### Consigne
Dans l'extrait ci-dessous sur le relevé des débours de la CPAM, recopiez à l'identique le passage allant de « 2°/ ALORS QUE » jusqu'à « la sécurité sociale. ».

### Extrait du document
>>>>

2°/ ALORS QUE le relevé des débours de la CPAM, qui est soumise aux règles de la comptabilité publique, fait foi des sommes exposées par la Caisse au profit de la victime de l'accident ; qu'en l'espèce, pour justifier des dépenses qu'elle avait exposées pour le compte de M. [X], l'exposante produisait un décompte provisoire ainsi qu'un décompte définitif faisant notamment apparaître, pour la période du 18 avril 2010 au 31 janvier 2013, soit immédiatement après l'accident subi par M. [X] le 18 avril 2010, des frais d'hospitalisation d'un montant de 361 890,35 € ; qu'en déboutant la CPAM de sa demande d'indemnisation aux motifs erronés que le relevé de « débours ne fait pas foi en lui-même » (arrêt attaqué, p. 10) de sorte que l'exposante n'établissait pas la réalité des dépenses exposées, la cour d'appel a violé l'article L. 376-1 du code de la sécurité sociale.

<<<<

### Données fournies

>>>>

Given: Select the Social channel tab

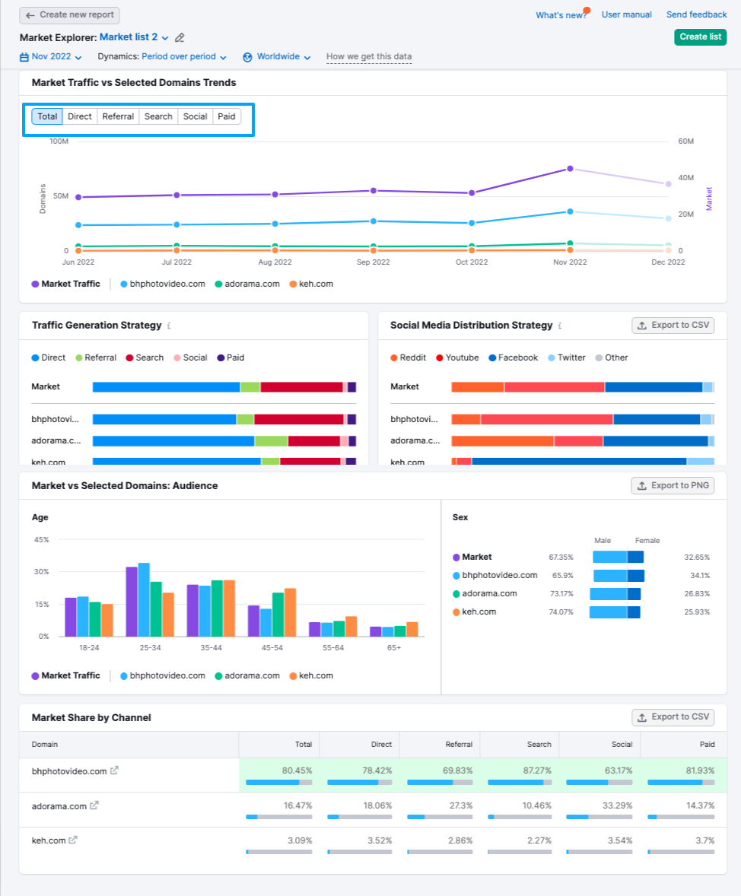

<<<<

### Corrigé
2°/ ALORS QUE le relevé des débours de la CPAM, qui est soumise aux règles de la comptabilité publique, fait foi des sommes exposées par la Caisse au profit de la victime de l'accident ; qu'en l'espèce, pour justifier des dépenses qu'elle avait exposées pour le compte de M. [X], l'exposante produisait un décompte provisoire ainsi qu'un décompte définitif faisant notamment apparaître, pour la période du 18 avril 2010 au 31 janvier 2013, soit immédiatement après l'accident subi par M. [X] le 18 avril 2010, des frais d'hospitalisation d'un montant de 361 890,35 € ; qu'en déboutant la CPAM de sa demande d'indemnisation aux motifs erronés que le relevé de « débours ne fait pas foi en lui-même » (arrêt attaqué, p. 10) de sorte que l'exposante n'établissait pas la réalité des dépenses exposées, la cour d'appel a violé l'article L. 376-1 du code de la sécurité sociale.